▶ **SHORT PROBLEM**
Report every line of the records that contains the string "pixels", copying each line in full. Matches must have the same capitalization.

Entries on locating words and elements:
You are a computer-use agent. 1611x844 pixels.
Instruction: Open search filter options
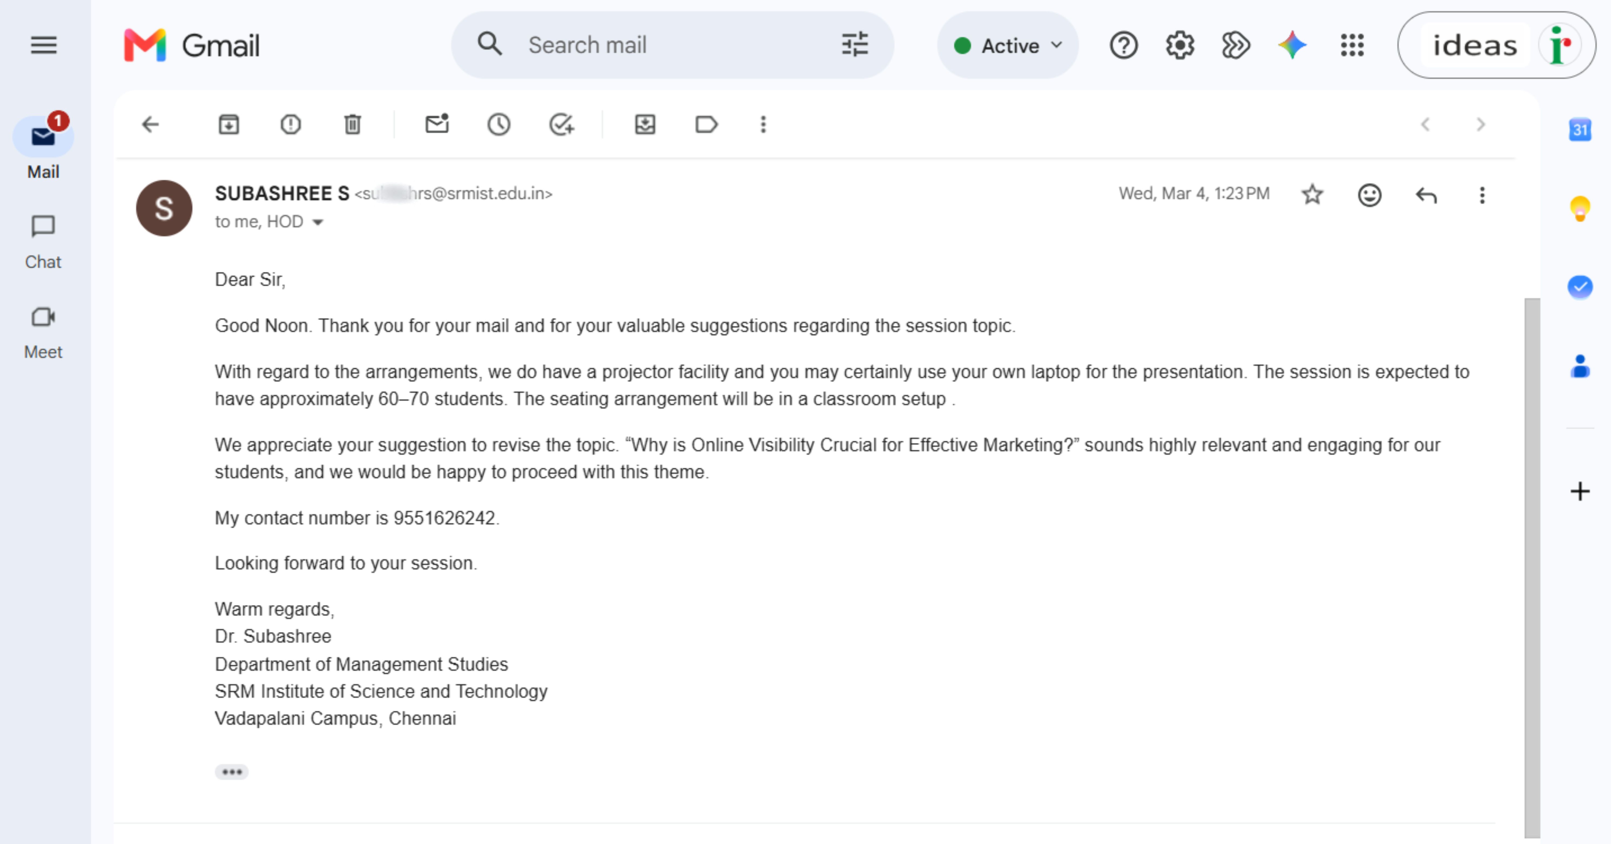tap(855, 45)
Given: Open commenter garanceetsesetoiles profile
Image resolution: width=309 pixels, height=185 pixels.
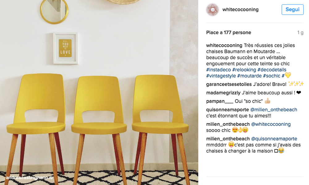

▶ **TASK OUTPUT**
You are a computer-use agent. 1611x844 pixels.
Image resolution: width=309 pixels, height=185 pixels.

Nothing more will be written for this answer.